L'agent secret
Le cinéma nous a toujours proposé des bons et des mauvais films. Il faut y ajouter maintenant les bons et les mauvais films longs. Dans cette nouvelle catégorie on joue gros. D'une part les bons films longs ne sont pas légion. Il est quand même plus dur de captiver son audience pendant 2h30. D'autre part un mauvais film de 2h40 a toutes les chances d'être deux fois plus ennuyeux. Comme les fauteuils du MK2 Beaumarchais ne sont pas des plus confortables et que cela fait une petite semaine que je la recalcifie ma clavicule j'ai donc été particulièrement sensible aux nombreuses lenteurs et incongruités de ce film "Palmedorisable".
Dès le début L'agent secret part mal. D'abord cette idée idiote de mettre les animations mégalomaniaques des producteurs pendant les premiers dialogues. Si le film doit démarrer sur un écran noir avec uniquement des voix très bien. Mais ce truc de fondu enchainé entre la production et la réalisation en dit long sur ce film qui cherche à plaire au capital en défendant une cause anarcho-communiste.

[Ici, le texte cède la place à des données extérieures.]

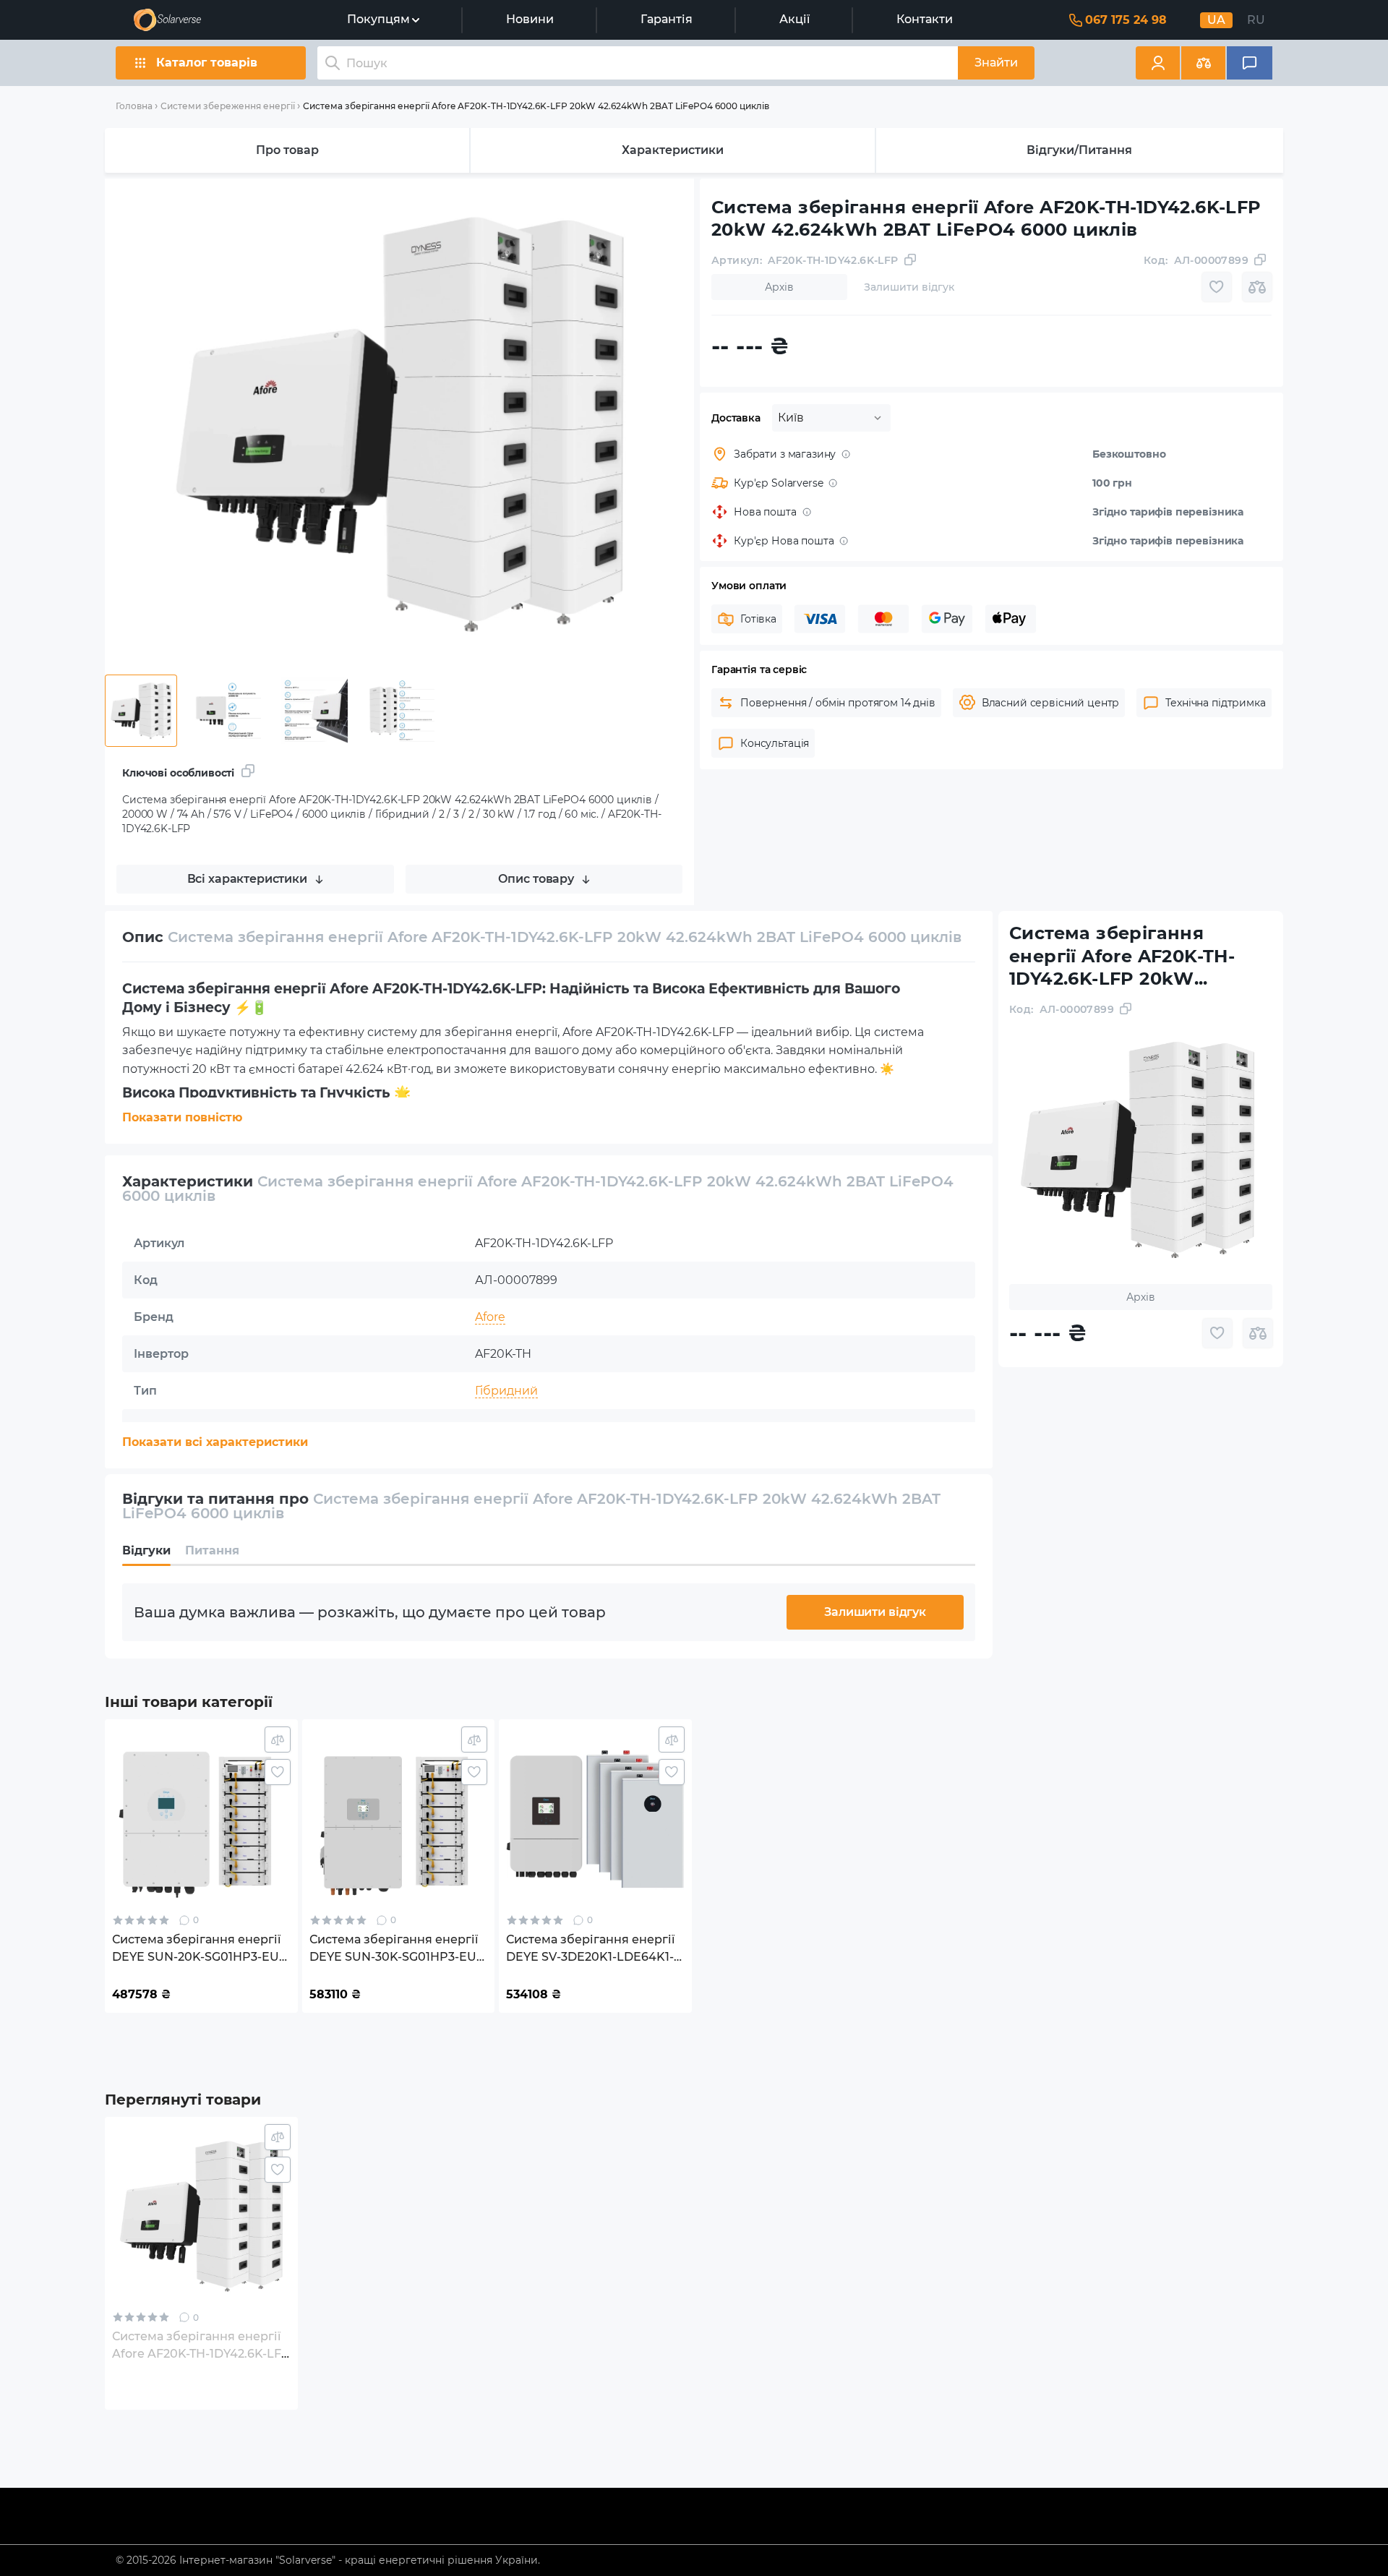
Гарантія (667, 19)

Le film s'ouvre sur une interminable scène où des policiers essayent de soutirer de l'argent à notre héros. Cette scène est d'ailleurs assez contreproductive puisque le personnage principal qui minaude pas mal (photo ci-dessus) et s'auto-produit (à 50%) ne leurs lâche que quelques cigarettes, alors que le but du film est de nous montrer l'inverse. Un quart d'heure plus tard après avoir croisé un aréopage mélancolique de voiture vintage il parvient à garer sa voiture dans une résidence de Recife pendant que je change de fesse sur mon fauteuil.
Le problème des films des années 70 c'est que les réalisateurs se noient dans les délices de la reconstitution de ces années là. Lunette, cigarette, moustache, VW coccinelle, cassette audio et veille télé. Ces films tombent tous dans une forme de narcissisme ou l'acteur se regarde jouer l'acteur des années 70. Jeu de miroir qui finit par exclure le spectateur de cette complaisance audio visuel qui alourdie la narration Vous noterez d'ailleurs la référence à un film de Belmondo de l'époque, Le magnifique, dans L'agent secret. A croire que l'acteur principal se voit en Belmondo plus classe, pas sûr et moins drôle bien sûr. Le sujet abordé est hautement engagé donc sérieux. C'est l'autre problème du film, il se veut manichéen, à la limite du documentaire politique qui vous souffle dans l'oreille " tout ça a vraiment existé" ?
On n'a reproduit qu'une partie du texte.